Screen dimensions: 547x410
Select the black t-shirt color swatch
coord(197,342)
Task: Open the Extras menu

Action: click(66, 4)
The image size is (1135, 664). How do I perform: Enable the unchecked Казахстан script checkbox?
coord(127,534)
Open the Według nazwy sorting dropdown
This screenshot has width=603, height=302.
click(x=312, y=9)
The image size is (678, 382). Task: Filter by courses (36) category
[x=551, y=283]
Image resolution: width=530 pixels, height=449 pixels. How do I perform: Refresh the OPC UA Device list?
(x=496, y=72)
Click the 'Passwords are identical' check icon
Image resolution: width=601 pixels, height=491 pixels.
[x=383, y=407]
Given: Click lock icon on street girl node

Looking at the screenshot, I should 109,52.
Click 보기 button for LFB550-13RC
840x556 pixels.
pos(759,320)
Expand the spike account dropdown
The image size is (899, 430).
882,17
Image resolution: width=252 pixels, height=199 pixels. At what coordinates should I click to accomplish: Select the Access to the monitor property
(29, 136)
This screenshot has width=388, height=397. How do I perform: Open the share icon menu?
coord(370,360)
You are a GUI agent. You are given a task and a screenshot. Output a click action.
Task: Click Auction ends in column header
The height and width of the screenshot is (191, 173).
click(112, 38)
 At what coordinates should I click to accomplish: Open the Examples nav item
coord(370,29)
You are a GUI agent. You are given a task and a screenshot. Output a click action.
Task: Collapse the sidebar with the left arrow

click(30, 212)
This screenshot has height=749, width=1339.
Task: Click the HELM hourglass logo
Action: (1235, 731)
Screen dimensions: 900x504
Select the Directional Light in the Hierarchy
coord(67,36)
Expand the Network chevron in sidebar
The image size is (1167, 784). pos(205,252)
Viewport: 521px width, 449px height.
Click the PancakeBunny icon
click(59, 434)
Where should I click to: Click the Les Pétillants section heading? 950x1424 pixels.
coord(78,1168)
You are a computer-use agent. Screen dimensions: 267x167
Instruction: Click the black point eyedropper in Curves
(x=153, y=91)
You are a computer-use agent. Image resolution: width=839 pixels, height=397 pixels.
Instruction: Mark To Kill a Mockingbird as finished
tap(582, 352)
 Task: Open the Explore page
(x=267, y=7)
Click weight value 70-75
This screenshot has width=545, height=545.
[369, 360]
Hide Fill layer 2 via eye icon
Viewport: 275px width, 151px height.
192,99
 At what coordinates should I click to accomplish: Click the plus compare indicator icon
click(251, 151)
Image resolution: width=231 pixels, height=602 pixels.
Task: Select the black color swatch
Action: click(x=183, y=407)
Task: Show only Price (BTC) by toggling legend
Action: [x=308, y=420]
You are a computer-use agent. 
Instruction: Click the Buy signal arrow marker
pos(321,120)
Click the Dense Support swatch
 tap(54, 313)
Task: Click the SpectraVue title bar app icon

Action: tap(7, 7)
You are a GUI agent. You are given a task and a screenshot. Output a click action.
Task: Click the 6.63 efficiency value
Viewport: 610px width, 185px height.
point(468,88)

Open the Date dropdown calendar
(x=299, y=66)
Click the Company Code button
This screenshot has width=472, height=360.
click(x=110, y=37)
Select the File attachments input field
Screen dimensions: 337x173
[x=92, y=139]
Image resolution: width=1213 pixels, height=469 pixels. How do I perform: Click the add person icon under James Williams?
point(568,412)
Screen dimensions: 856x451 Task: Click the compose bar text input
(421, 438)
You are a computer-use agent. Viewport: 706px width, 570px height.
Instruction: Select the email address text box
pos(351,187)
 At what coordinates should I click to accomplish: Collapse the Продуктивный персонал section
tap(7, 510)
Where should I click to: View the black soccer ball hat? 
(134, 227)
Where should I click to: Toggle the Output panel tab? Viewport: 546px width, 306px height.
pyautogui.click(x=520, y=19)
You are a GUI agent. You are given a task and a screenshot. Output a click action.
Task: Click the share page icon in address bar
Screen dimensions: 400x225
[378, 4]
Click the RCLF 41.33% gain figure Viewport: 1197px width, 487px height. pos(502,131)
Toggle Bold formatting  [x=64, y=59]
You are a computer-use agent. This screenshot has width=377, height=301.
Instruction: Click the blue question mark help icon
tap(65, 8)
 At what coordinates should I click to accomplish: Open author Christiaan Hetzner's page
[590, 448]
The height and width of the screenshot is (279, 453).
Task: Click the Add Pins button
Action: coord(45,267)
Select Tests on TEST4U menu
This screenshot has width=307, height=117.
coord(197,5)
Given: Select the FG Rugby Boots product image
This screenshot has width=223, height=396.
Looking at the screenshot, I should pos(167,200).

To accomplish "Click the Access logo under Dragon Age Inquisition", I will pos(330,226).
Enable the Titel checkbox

» **The problem**:
Nothing in the data above should change. Please copy it all.

» **Task answer**:
Screen dimensions: 547x410
Select the black t-shirt color swatch
coord(197,342)
Task: Open the Extras menu

Action: click(66, 4)
The image size is (1135, 664). How do I perform: Enable the unchecked Казахстан script checkbox?
coord(127,534)
Open the Według nazwy sorting dropdown
This screenshot has width=603, height=302.
click(x=312, y=9)
The image size is (678, 382). Task: Filter by courses (36) category
[x=551, y=283]
Image resolution: width=530 pixels, height=449 pixels. How do I perform: Refresh the OPC UA Device list?
(x=496, y=72)
Click the 'Passwords are identical' check icon
Image resolution: width=601 pixels, height=491 pixels.
[x=383, y=407]
Given: Click lock icon on street girl node

Looking at the screenshot, I should 109,52.
Click 보기 button for LFB550-13RC
840x556 pixels.
pos(759,320)
Expand the spike account dropdown
The image size is (899, 430).
882,17
Image resolution: width=252 pixels, height=199 pixels. At what coordinates should I click to accomplish: Select the Access to the monitor property
(29, 136)
This screenshot has width=388, height=397. How do I perform: Open the share icon menu?
coord(370,360)
You are a GUI agent. You are given a task and a screenshot. Output a click action.
Task: Click Auction ends in column header
The height and width of the screenshot is (191, 173).
click(112, 38)
 At what coordinates should I click to accomplish: Open the Examples nav item
coord(370,29)
You are a GUI agent. You are given a task and a screenshot. Output a click action.
Task: Collapse the sidebar with the left arrow

click(30, 212)
This screenshot has height=749, width=1339.
Task: Click the HELM hourglass logo
Action: (1235, 731)
Screen dimensions: 900x504
Select the Directional Light in the Hierarchy
coord(67,36)
Expand the Network chevron in sidebar
The image size is (1167, 784). pos(205,252)
Viewport: 521px width, 449px height.
Click the PancakeBunny icon
click(59, 434)
Where should I click to: Click the Les Pétillants section heading? 950x1424 pixels.
coord(78,1168)
You are a computer-use agent. Screen dimensions: 267x167
Instruction: Click the black point eyedropper in Curves
(x=153, y=91)
You are a computer-use agent. Image resolution: width=839 pixels, height=397 pixels.
Instruction: Mark To Kill a Mockingbird as finished
tap(582, 352)
 Task: Open the Explore page
(x=267, y=7)
Click weight value 70-75
This screenshot has width=545, height=545.
[369, 360]
Hide Fill layer 2 via eye icon
Viewport: 275px width, 151px height.
192,99
 At what coordinates should I click to accomplish: Click the plus compare indicator icon
click(251, 151)
Image resolution: width=231 pixels, height=602 pixels.
Task: Select the black color swatch
Action: click(x=183, y=407)
Task: Show only Price (BTC) by toggling legend
Action: [x=308, y=420]
You are a computer-use agent. 
Instruction: Click the Buy signal arrow marker
pos(321,120)
Click the Dense Support swatch
 tap(54, 313)
Task: Click the SpectraVue title bar app icon

Action: tap(7, 7)
You are a GUI agent. You are given a task and a screenshot. Output a click action.
Task: Click the 6.63 efficiency value
Viewport: 610px width, 185px height.
point(468,88)

Open the Date dropdown calendar
(x=299, y=66)
Click the Company Code button
This screenshot has width=472, height=360.
click(x=110, y=37)
Select the File attachments input field
Screen dimensions: 337x173
[x=92, y=139]
Image resolution: width=1213 pixels, height=469 pixels. How do I perform: Click the add person icon under James Williams?
point(568,412)
Screen dimensions: 856x451 Task: Click the compose bar text input
(421, 438)
You are a computer-use agent. Viewport: 706px width, 570px height.
Instruction: Select the email address text box
pos(351,187)
 At what coordinates should I click to accomplish: Collapse the Продуктивный персонал section
tap(7, 510)
Where should I click to: View the black soccer ball hat? 
(134, 227)
Where should I click to: Toggle the Output panel tab? Viewport: 546px width, 306px height.
pyautogui.click(x=520, y=19)
You are a GUI agent. You are given a task and a screenshot. Output a click action.
Task: Click the share page icon in address bar
Screen dimensions: 400x225
[378, 4]
Click the RCLF 41.33% gain figure Viewport: 1197px width, 487px height. pos(502,131)
Toggle Bold formatting  [x=64, y=59]
You are a computer-use agent. This screenshot has width=377, height=301.
Instruction: Click the blue question mark help icon
tap(65, 8)
 At what coordinates should I click to accomplish: Open author Christiaan Hetzner's page
[590, 448]
The height and width of the screenshot is (279, 453).
Task: Click the Add Pins button
Action: coord(45,267)
Select Tests on TEST4U menu
This screenshot has width=307, height=117.
coord(197,5)
Given: Select the FG Rugby Boots product image
This screenshot has width=223, height=396.
Looking at the screenshot, I should pos(167,200).

To accomplish "Click the Access logo under Dragon Age Inquisition", I will pos(330,226).
Enable the Titel checkbox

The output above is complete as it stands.